The crowd grew impatient and its energy tapered off and the lack of depth offered few alternatives for Maryland as the starters grew increasingly exhausted. Brief reprieve came in a 15-6 climb-back run that erased a two possession deficit — with Ayala burying his second and final three from range to shortly retake the lead — but Indiana reasserted itself in the closing minutes of the half.
In a 10-0 run to close the period, Trayce Jackson-Davis dropped six points in the paint, where his team dominated the entire afternoon. Jackson-Davis even ended the period with a buzzer-beating tomahawk slam that especially quieted the crowd entering halftime as Indiana led, 33-26.

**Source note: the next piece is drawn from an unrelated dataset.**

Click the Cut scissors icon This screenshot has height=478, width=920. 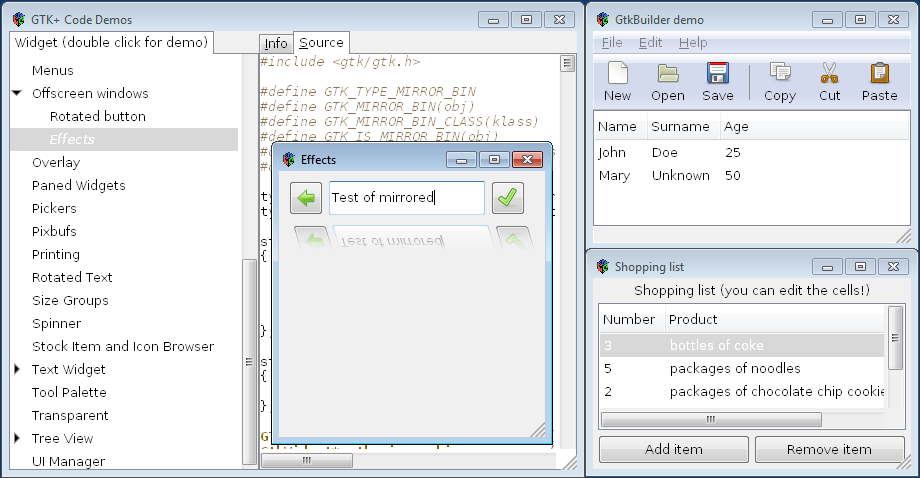pos(829,74)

The Hoosiers finished with 36 paint points to Maryland’s 20. At nearly every attack toward the rim, whether it was Julian Reese or Wahab on the block or Russell and Ayala driving to the cup, the Terps were denied by an outstretched Hoosier hand. Race Jackson took the bulk of the visitors’ points under the basket and led all scorers with 18 points, but Jackson-Davis wasn’t too far behind with 17 of his own. The two combined for 35 points.
“I felt like they clogged the paint pretty well. We didn’t get a lot of paint drives, going to the paint with our guards,” Xavier Green said. “We weren’t hitting shots this game so that was big for us.”
As the second quarter ensued and with the Hoosiers dominance well established, Indiana continued to play the same defense that granted its prior success on runs and Maryland’s shots fell at an even lower rate, and it spent much of the second half shooting below 30%. Before the closing half reached its final third, droves of fans exited the stadium as the Hoosiers worked to a cozy double-digit lead that, at one point, reached 18 points.
“Today offensively, was not a good game for a lot of guys,” Manning said. “And when that happens we have to do a lot better defensively.”
The players who started the game promisingly, Ayala, Scott, Wahab and even Russell, combined for 37 points on 25% shooting to finish the contest. The bench also finished with just three points — just one point came in the second half. Hart, as is often the case in poor Maryland showings, offered one of the few bright spots of the contest, notching 11 of his team-high 15 points in the closing half.
After being throttled at home in front of very eager, optimistic fans, the Terps have little time to dwell on their shortcomings on Saturday as even more talented squads await in the coming weeks. The first of which is Michigan State which will be visiting on Tuesday.
“We got a top ten team coming in on Tuesday,” Manning said. “We gotta have a short memory.”